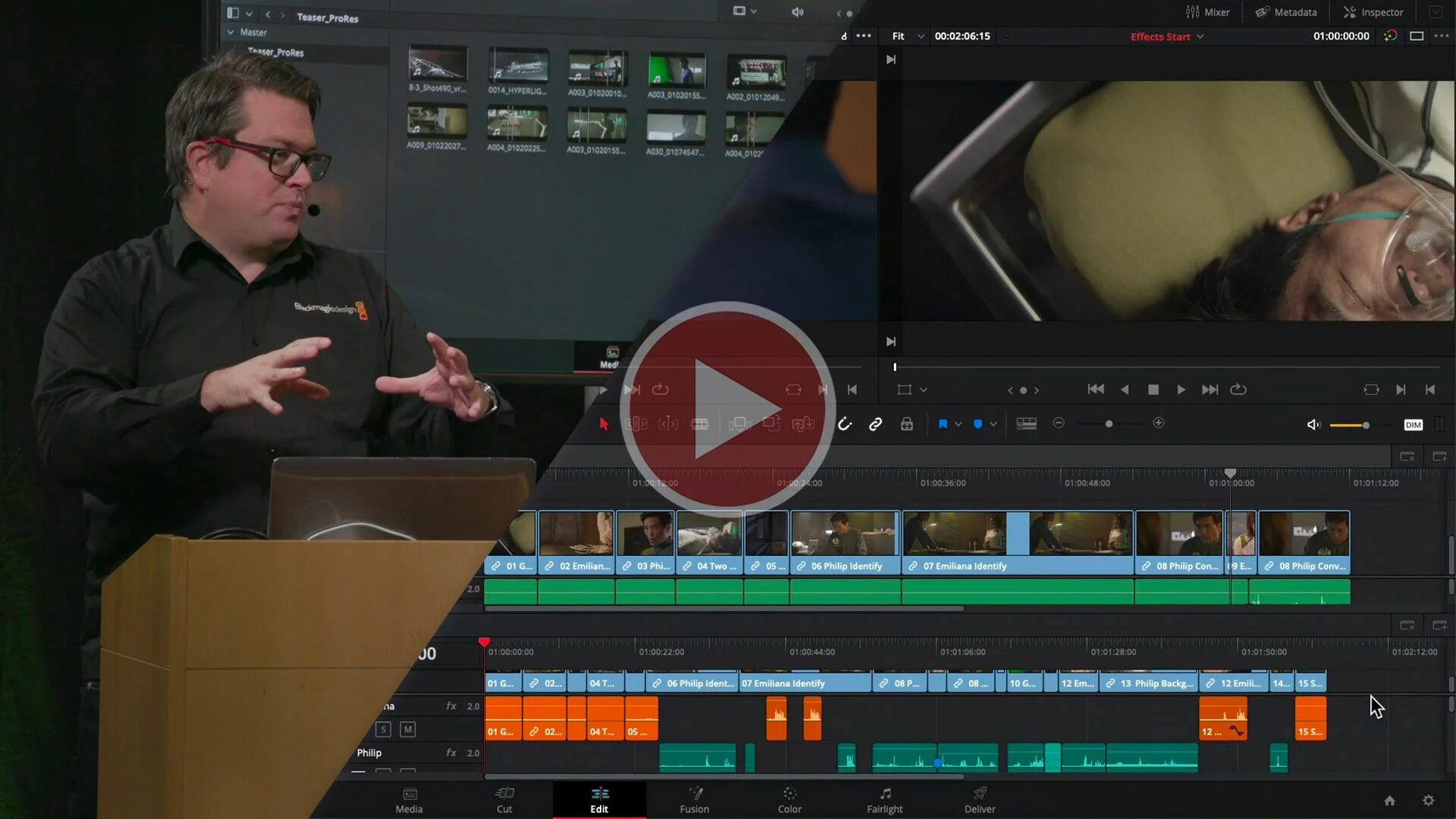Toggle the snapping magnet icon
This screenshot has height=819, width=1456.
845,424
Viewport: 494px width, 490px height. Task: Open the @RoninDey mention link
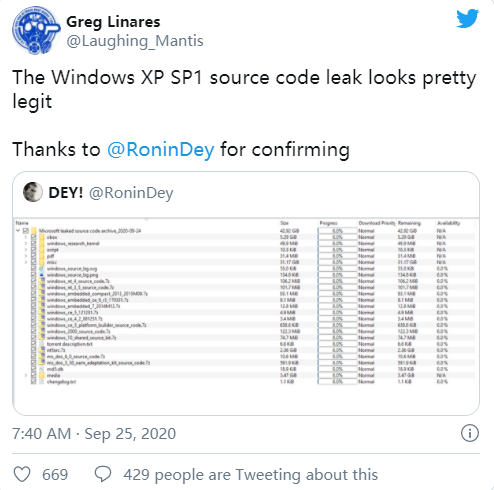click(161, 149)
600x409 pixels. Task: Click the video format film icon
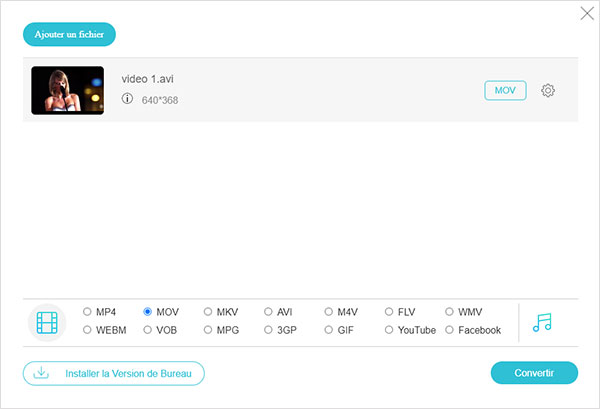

Exercise description: Rewrite the listing, replacing "Task" with "Instruction" everywhere and leaving everything else unchanged. Omit the pictures.

Response to the task:
Toggle the snapping magnet icon
This screenshot has height=819, width=1456.
845,424
Viewport: 494px width, 490px height. Instruction: Open the @RoninDey mention link
click(161, 149)
600x409 pixels. Instruction: Click the video format film icon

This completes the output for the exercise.